* **OBJETIVO**
Repite sin ningún cambio todas las líneas de los registros, de la primera a la última.

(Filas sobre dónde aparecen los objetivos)
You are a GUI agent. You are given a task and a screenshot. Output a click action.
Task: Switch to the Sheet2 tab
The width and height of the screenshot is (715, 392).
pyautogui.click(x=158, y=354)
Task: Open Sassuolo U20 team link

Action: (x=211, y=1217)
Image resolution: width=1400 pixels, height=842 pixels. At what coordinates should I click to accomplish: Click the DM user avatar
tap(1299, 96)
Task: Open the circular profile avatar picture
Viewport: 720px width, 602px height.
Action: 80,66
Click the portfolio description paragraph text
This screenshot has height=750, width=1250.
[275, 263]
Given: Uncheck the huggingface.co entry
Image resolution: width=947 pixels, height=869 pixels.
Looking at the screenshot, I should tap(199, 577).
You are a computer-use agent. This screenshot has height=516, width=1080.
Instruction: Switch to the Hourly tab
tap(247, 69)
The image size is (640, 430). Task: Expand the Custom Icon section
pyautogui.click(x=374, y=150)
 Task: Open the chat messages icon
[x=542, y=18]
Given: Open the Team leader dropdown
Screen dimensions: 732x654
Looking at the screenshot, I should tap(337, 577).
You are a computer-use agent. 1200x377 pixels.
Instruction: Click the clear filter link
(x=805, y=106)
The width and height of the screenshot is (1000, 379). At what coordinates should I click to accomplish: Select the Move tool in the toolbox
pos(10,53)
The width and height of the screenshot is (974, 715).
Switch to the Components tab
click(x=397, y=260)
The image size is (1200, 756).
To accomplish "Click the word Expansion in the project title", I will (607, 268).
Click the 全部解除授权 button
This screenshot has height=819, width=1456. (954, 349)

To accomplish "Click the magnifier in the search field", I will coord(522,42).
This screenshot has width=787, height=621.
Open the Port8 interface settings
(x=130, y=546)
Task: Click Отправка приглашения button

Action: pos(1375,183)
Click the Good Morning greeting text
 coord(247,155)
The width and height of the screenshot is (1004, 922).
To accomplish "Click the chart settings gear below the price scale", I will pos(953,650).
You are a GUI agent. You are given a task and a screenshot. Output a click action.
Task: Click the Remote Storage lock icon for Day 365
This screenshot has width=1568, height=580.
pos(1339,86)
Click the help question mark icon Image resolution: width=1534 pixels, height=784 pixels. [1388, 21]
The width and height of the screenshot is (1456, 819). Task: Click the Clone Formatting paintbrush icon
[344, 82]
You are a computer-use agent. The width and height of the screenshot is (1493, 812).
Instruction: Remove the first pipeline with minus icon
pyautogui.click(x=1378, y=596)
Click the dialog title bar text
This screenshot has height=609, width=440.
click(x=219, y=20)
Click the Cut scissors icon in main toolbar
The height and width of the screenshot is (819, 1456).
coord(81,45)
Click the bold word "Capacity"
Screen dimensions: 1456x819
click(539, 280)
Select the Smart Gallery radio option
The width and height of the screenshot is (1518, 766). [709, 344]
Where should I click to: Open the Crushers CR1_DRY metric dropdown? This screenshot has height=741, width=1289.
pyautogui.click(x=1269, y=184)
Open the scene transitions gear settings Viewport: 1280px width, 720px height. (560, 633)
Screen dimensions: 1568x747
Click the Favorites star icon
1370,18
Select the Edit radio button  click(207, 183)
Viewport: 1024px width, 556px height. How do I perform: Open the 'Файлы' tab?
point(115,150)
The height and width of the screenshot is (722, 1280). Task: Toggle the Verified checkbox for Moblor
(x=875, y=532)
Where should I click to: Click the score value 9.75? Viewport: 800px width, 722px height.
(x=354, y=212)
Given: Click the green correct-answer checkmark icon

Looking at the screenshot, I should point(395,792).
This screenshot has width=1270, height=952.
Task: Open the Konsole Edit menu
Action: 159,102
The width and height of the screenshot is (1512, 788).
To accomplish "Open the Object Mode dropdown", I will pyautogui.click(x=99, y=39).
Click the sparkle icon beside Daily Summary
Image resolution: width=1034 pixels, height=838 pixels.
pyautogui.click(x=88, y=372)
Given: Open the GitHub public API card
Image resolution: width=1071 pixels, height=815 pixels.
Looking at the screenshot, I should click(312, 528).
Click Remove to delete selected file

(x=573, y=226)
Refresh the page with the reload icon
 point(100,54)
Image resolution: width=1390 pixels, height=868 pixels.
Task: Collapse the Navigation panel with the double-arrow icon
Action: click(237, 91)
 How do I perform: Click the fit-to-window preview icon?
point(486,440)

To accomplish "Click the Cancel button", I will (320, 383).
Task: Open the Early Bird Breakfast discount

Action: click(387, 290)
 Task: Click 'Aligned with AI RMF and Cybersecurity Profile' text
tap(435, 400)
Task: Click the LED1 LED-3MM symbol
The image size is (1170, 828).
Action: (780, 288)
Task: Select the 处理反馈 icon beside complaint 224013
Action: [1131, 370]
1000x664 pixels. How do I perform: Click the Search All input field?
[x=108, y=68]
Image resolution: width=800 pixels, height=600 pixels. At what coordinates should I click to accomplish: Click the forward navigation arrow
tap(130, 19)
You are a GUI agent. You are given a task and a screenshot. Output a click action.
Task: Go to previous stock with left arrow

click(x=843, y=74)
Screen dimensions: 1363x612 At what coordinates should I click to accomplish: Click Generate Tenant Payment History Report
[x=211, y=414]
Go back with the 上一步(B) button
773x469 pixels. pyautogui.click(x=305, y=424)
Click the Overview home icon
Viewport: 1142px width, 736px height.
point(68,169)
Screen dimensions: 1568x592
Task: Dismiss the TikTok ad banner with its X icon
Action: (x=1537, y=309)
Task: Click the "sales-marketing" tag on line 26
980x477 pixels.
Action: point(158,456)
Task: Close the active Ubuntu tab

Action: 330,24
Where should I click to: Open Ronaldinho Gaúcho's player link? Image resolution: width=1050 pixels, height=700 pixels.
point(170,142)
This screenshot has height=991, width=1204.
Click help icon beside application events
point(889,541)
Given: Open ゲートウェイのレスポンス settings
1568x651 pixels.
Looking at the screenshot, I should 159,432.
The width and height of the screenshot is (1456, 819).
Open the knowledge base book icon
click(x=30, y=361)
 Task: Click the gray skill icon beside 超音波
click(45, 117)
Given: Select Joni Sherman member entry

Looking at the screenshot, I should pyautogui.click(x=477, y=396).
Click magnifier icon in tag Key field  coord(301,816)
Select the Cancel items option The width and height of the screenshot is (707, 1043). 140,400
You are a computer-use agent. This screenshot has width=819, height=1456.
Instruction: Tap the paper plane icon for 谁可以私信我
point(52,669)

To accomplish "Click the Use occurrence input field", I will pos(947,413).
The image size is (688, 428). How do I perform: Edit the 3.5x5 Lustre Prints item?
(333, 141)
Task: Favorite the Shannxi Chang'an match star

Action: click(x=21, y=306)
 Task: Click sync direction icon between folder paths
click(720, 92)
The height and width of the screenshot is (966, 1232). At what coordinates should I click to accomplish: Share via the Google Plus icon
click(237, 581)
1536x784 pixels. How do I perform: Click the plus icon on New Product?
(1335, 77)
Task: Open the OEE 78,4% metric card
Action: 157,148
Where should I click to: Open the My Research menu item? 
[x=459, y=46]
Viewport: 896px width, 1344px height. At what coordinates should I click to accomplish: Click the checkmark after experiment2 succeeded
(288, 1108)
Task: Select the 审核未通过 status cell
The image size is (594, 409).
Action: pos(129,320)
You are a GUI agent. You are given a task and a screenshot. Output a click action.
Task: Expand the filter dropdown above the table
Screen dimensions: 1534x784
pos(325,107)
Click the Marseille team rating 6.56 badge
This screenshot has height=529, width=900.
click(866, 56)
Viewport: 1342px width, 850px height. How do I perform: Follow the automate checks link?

* **RESULTADO DE LA TAREA**
You are a GUI agent. You are given a task and a screenshot. Output a click action.
Task: Switch to the Sheet2 tab
The width and height of the screenshot is (715, 392).
pyautogui.click(x=158, y=354)
Task: Open Sassuolo U20 team link

Action: (x=211, y=1217)
Image resolution: width=1400 pixels, height=842 pixels. At what coordinates should I click to accomplish: Click the DM user avatar
tap(1299, 96)
Task: Open the circular profile avatar picture
Viewport: 720px width, 602px height.
Action: 80,66
Click the portfolio description paragraph text
This screenshot has height=750, width=1250.
[275, 263]
Given: Uncheck the huggingface.co entry
Image resolution: width=947 pixels, height=869 pixels.
Looking at the screenshot, I should tap(199, 577).
You are a computer-use agent. This screenshot has height=516, width=1080.
Instruction: Switch to the Hourly tab
tap(247, 69)
The image size is (640, 430). Task: Expand the Custom Icon section
pyautogui.click(x=374, y=150)
 Task: Open the chat messages icon
[x=542, y=18]
Given: Open the Team leader dropdown
Screen dimensions: 732x654
Looking at the screenshot, I should tap(337, 577).
You are a computer-use agent. 1200x377 pixels.
Instruction: Click the clear filter link
(x=805, y=106)
The width and height of the screenshot is (1000, 379). At what coordinates should I click to accomplish: Select the Move tool in the toolbox
pos(10,53)
The width and height of the screenshot is (974, 715).
Switch to the Components tab
click(x=397, y=260)
The image size is (1200, 756).
To accomplish "Click the word Expansion in the project title", I will (607, 268).
Click the 全部解除授权 button
This screenshot has height=819, width=1456. (954, 349)

To accomplish "Click the magnifier in the search field", I will coord(522,42).
This screenshot has width=787, height=621.
Open the Port8 interface settings
(x=130, y=546)
Task: Click Отправка приглашения button

Action: pos(1375,183)
Click the Good Morning greeting text
 coord(247,155)
The width and height of the screenshot is (1004, 922).
To accomplish "Click the chart settings gear below the price scale", I will pos(953,650).
You are a GUI agent. You are given a task and a screenshot. Output a click action.
Task: Click the Remote Storage lock icon for Day 365
This screenshot has width=1568, height=580.
pos(1339,86)
Click the help question mark icon Image resolution: width=1534 pixels, height=784 pixels. [1388, 21]
The width and height of the screenshot is (1456, 819). Task: Click the Clone Formatting paintbrush icon
[344, 82]
You are a computer-use agent. The width and height of the screenshot is (1493, 812).
Instruction: Remove the first pipeline with minus icon
pyautogui.click(x=1378, y=596)
Click the dialog title bar text
This screenshot has height=609, width=440.
click(x=219, y=20)
Click the Cut scissors icon in main toolbar
The height and width of the screenshot is (819, 1456).
coord(81,45)
Click the bold word "Capacity"
Screen dimensions: 1456x819
click(539, 280)
Select the Smart Gallery radio option
The width and height of the screenshot is (1518, 766). [709, 344]
Where should I click to: Open the Crushers CR1_DRY metric dropdown? This screenshot has height=741, width=1289.
pyautogui.click(x=1269, y=184)
Open the scene transitions gear settings Viewport: 1280px width, 720px height. (560, 633)
Screen dimensions: 1568x747
Click the Favorites star icon
1370,18
Select the Edit radio button  click(207, 183)
Viewport: 1024px width, 556px height. How do I perform: Open the 'Файлы' tab?
point(115,150)
The height and width of the screenshot is (722, 1280). Task: Toggle the Verified checkbox for Moblor
(x=875, y=532)
Where should I click to: Click the score value 9.75? Viewport: 800px width, 722px height.
(x=354, y=212)
Given: Click the green correct-answer checkmark icon

Looking at the screenshot, I should point(395,792).
This screenshot has width=1270, height=952.
Task: Open the Konsole Edit menu
Action: 159,102
The width and height of the screenshot is (1512, 788).
To accomplish "Open the Object Mode dropdown", I will pyautogui.click(x=99, y=39).
Click the sparkle icon beside Daily Summary
Image resolution: width=1034 pixels, height=838 pixels.
pyautogui.click(x=88, y=372)
Given: Open the GitHub public API card
Image resolution: width=1071 pixels, height=815 pixels.
Looking at the screenshot, I should click(312, 528).
Click Remove to delete selected file

(x=573, y=226)
Refresh the page with the reload icon
 point(100,54)
Image resolution: width=1390 pixels, height=868 pixels.
Task: Collapse the Navigation panel with the double-arrow icon
Action: click(237, 91)
 How do I perform: Click the fit-to-window preview icon?
point(486,440)

To accomplish "Click the Cancel button", I will (320, 383).
Task: Open the Early Bird Breakfast discount

Action: click(387, 290)
 Task: Click 'Aligned with AI RMF and Cybersecurity Profile' text
tap(435, 400)
Task: Click the LED1 LED-3MM symbol
The image size is (1170, 828).
Action: (780, 288)
Task: Select the 处理反馈 icon beside complaint 224013
Action: [1131, 370]
1000x664 pixels. How do I perform: Click the Search All input field?
[x=108, y=68]
Image resolution: width=800 pixels, height=600 pixels. At what coordinates should I click to accomplish: Click the forward navigation arrow
tap(130, 19)
You are a GUI agent. You are given a task and a screenshot. Output a click action.
Task: Go to previous stock with left arrow

click(x=843, y=74)
Screen dimensions: 1363x612 At what coordinates should I click to accomplish: Click Generate Tenant Payment History Report
[x=211, y=414]
Go back with the 上一步(B) button
773x469 pixels. pyautogui.click(x=305, y=424)
Click the Overview home icon
Viewport: 1142px width, 736px height.
point(68,169)
Screen dimensions: 1568x592
Task: Dismiss the TikTok ad banner with its X icon
Action: (x=1537, y=309)
Task: Click the "sales-marketing" tag on line 26
980x477 pixels.
Action: point(158,456)
Task: Close the active Ubuntu tab

Action: 330,24
Where should I click to: Open Ronaldinho Gaúcho's player link? Image resolution: width=1050 pixels, height=700 pixels.
point(170,142)
This screenshot has height=991, width=1204.
Click help icon beside application events
point(889,541)
Given: Open ゲートウェイのレスポンス settings
1568x651 pixels.
Looking at the screenshot, I should 159,432.
The width and height of the screenshot is (1456, 819).
Open the knowledge base book icon
click(x=30, y=361)
 Task: Click the gray skill icon beside 超音波
click(45, 117)
Given: Select Joni Sherman member entry

Looking at the screenshot, I should pyautogui.click(x=477, y=396).
Click magnifier icon in tag Key field  coord(301,816)
Select the Cancel items option The width and height of the screenshot is (707, 1043). 140,400
You are a computer-use agent. This screenshot has width=819, height=1456.
Instruction: Tap the paper plane icon for 谁可以私信我
point(52,669)

To accomplish "Click the Use occurrence input field", I will pos(947,413).
The image size is (688, 428). How do I perform: Edit the 3.5x5 Lustre Prints item?
(333, 141)
Task: Favorite the Shannxi Chang'an match star

Action: click(x=21, y=306)
 Task: Click sync direction icon between folder paths
click(720, 92)
The height and width of the screenshot is (966, 1232). At what coordinates should I click to accomplish: Share via the Google Plus icon
click(237, 581)
1536x784 pixels. How do I perform: Click the plus icon on New Product?
(1335, 77)
Task: Open the OEE 78,4% metric card
Action: 157,148
Where should I click to: Open the My Research menu item? 
[x=459, y=46]
Viewport: 896px width, 1344px height. At what coordinates should I click to accomplish: Click the checkmark after experiment2 succeeded
(288, 1108)
Task: Select the 审核未通过 status cell
The image size is (594, 409).
Action: pos(129,320)
You are a GUI agent. You are given a task and a screenshot. Output a click action.
Task: Expand the filter dropdown above the table
Screen dimensions: 1534x784
pos(325,107)
Click the Marseille team rating 6.56 badge
This screenshot has height=529, width=900.
click(866, 56)
Viewport: 1342px width, 850px height. How do I perform: Follow the automate checks link?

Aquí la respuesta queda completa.